* start Records for this exercise *

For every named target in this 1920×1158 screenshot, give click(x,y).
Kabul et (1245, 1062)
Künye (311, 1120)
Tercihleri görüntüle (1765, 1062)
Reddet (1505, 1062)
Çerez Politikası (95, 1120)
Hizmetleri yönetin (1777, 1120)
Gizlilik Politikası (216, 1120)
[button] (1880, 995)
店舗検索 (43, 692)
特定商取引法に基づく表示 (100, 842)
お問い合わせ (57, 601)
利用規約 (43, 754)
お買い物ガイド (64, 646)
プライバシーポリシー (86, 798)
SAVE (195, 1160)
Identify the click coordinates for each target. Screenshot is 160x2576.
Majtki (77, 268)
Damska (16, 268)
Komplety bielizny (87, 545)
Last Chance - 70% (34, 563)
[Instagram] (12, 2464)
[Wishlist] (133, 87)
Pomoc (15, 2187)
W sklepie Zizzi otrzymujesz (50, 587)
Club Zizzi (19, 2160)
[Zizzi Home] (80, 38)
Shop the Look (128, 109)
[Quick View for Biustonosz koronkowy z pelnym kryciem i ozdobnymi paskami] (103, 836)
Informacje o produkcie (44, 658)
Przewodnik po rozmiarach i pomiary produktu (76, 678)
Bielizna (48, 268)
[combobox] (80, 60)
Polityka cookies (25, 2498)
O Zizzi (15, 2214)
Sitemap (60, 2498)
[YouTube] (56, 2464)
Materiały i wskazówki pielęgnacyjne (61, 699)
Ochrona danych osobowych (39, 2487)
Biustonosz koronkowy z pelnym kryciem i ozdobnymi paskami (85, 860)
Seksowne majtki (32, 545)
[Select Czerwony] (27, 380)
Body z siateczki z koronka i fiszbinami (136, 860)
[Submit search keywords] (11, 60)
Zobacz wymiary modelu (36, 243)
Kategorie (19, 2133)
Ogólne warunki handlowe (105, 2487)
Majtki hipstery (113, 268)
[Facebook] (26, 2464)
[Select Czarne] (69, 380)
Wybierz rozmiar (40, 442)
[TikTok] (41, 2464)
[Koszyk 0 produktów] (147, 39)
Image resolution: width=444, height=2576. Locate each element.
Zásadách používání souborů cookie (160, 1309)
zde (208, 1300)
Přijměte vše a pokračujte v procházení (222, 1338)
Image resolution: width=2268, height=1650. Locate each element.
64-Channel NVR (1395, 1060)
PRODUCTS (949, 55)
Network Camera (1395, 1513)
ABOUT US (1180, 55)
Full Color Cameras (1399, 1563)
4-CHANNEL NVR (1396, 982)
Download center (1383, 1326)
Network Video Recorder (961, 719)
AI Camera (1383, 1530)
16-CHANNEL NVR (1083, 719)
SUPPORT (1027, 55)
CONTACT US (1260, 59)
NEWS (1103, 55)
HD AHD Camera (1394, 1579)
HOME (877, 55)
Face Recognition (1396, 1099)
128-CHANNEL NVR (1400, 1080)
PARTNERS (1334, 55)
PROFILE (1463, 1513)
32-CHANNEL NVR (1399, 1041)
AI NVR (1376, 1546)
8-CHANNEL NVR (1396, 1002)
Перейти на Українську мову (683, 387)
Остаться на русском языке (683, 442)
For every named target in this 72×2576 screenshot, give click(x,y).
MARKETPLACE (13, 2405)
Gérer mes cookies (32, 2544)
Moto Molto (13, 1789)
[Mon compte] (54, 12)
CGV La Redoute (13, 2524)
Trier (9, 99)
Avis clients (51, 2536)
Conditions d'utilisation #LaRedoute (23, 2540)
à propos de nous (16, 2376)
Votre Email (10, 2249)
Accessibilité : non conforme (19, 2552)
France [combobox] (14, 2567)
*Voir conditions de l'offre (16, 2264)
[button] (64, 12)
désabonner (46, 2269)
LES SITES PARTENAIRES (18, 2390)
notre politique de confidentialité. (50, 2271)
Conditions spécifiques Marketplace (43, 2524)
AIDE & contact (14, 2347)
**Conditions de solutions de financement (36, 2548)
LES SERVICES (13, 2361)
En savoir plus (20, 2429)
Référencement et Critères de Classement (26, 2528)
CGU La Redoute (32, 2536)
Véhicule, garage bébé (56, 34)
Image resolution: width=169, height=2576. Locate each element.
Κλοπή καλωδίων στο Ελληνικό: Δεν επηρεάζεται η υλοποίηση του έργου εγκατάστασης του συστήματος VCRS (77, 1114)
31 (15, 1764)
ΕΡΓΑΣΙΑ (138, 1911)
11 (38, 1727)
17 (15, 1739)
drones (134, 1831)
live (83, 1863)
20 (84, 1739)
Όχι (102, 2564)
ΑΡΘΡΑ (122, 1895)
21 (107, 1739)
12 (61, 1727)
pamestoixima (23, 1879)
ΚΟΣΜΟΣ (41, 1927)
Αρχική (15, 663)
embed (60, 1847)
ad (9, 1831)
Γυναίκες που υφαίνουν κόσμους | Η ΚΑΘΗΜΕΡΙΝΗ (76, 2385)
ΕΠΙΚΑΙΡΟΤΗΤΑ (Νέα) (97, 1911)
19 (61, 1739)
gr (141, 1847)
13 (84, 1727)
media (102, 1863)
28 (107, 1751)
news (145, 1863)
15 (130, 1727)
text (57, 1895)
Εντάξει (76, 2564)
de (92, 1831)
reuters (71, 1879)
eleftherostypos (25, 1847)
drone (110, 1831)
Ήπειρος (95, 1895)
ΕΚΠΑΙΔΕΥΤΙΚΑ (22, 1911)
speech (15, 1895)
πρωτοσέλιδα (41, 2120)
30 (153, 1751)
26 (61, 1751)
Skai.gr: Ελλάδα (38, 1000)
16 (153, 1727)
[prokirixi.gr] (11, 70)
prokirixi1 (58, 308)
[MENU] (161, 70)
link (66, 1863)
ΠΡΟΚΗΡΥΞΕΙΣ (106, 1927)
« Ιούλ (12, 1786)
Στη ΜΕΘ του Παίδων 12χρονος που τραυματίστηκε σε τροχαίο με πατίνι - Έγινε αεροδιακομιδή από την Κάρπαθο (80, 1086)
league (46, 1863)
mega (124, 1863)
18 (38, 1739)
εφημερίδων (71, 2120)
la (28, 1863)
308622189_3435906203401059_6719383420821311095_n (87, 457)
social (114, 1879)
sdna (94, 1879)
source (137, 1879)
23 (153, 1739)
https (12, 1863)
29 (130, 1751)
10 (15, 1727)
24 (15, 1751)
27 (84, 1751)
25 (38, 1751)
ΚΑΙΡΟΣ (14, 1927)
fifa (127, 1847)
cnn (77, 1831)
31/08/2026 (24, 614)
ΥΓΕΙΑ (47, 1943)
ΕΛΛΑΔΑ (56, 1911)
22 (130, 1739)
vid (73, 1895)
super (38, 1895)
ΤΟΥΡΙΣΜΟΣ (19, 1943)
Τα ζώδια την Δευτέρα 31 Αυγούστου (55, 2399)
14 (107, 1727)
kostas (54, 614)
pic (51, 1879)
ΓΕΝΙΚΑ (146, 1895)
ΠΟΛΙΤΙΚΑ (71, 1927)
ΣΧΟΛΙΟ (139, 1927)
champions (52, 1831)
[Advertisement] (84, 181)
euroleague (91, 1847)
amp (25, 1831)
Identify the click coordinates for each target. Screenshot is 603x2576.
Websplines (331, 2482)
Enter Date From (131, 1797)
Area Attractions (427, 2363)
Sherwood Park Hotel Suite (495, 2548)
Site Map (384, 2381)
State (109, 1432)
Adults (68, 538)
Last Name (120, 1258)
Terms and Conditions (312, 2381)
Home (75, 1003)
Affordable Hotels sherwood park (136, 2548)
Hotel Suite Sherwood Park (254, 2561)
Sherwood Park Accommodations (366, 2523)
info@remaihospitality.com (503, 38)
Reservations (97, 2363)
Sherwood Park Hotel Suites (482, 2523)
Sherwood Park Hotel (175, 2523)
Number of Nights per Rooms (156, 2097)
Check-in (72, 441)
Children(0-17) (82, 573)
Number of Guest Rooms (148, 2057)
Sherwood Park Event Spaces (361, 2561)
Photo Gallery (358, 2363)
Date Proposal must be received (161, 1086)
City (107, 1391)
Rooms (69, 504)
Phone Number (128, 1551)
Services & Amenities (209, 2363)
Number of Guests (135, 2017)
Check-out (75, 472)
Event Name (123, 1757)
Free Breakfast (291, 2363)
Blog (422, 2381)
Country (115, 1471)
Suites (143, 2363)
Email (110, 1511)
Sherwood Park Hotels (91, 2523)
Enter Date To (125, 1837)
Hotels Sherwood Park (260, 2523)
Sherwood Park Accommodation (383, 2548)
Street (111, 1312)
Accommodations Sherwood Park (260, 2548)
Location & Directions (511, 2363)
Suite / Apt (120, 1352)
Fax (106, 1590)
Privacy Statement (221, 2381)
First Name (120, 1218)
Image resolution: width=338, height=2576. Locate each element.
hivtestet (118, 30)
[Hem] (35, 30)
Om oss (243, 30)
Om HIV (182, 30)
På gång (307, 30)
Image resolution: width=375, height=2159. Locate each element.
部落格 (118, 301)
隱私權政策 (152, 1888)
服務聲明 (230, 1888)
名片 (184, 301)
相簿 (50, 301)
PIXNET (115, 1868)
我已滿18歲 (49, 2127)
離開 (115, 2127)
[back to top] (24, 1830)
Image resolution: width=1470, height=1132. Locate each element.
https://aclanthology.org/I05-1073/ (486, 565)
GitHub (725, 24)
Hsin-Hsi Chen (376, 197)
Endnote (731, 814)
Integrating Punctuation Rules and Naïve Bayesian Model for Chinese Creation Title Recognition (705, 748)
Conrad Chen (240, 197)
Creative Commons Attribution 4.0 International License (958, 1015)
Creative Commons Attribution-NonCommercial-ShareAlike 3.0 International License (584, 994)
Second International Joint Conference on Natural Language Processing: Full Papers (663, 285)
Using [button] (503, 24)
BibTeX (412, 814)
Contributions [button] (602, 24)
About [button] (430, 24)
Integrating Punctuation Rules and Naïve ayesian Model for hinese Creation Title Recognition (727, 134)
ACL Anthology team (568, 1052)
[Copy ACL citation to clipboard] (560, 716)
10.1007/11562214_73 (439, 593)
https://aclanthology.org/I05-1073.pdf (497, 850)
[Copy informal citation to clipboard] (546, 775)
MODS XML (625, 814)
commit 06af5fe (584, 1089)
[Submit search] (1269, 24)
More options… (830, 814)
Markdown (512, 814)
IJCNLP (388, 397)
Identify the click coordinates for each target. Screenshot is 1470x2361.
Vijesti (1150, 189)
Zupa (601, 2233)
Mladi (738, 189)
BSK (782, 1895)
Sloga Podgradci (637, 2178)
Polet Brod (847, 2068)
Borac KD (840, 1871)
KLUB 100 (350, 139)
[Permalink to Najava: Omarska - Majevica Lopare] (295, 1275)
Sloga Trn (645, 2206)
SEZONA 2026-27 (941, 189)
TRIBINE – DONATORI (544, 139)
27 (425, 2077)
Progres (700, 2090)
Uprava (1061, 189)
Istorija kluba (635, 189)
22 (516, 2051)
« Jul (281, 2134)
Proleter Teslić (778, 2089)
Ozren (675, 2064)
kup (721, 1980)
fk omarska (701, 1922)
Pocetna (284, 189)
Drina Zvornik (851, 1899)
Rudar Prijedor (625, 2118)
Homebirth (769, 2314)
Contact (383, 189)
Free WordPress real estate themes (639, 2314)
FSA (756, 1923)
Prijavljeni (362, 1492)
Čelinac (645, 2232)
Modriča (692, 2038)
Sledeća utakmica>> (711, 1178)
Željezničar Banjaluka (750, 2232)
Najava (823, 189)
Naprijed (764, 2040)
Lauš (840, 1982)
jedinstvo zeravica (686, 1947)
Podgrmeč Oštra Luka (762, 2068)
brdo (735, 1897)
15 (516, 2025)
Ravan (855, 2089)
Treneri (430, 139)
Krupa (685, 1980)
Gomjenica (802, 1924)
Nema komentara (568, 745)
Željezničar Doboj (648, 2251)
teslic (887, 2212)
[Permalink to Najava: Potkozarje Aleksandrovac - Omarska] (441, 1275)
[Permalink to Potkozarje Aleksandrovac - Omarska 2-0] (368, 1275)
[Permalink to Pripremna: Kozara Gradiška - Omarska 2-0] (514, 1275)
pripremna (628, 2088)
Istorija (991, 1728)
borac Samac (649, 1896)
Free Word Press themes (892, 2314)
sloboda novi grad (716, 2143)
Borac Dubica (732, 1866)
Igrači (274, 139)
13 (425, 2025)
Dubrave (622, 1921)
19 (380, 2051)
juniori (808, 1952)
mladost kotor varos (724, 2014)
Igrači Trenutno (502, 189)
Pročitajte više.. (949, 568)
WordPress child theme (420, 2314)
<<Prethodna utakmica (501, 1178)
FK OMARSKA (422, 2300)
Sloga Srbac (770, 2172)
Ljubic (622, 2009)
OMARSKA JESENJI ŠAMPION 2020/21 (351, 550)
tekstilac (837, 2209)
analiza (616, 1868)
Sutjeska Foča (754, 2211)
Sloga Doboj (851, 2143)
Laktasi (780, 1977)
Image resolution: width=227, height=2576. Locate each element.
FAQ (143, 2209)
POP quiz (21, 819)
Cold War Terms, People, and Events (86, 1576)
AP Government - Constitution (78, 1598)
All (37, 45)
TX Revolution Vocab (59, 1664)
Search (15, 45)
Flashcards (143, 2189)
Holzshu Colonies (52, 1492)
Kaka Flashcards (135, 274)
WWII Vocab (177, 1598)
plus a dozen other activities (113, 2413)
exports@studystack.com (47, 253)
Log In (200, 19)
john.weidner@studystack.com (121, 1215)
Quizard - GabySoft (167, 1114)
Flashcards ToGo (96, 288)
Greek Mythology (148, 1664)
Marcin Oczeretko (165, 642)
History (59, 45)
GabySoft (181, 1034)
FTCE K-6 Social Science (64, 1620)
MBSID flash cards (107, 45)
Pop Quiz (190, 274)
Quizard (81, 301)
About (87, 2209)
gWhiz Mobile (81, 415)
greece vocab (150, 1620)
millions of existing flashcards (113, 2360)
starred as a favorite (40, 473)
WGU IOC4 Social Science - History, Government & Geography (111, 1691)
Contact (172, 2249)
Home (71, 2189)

* end Records for this exercise *

What is asked.
Change "Number" to "Total" in the records between the lines holding "Check-in (72, 441)" and "Blog (422, 2381)", inclusive. Return only those lines with nothing else altered.

Problem solution.
Check-in (72, 441)
Children(0-17) (82, 573)
Total of Guest Rooms (148, 2057)
Sherwood Park Event Spaces (361, 2561)
Photo Gallery (358, 2363)
Date Proposal must be received (161, 1086)
City (107, 1391)
Rooms (69, 504)
Phone Total (128, 1551)
Services & Amenities (209, 2363)
Total of Guests (135, 2017)
Check-out (75, 472)
Event Name (123, 1757)
Free Breakfast (291, 2363)
Blog (422, 2381)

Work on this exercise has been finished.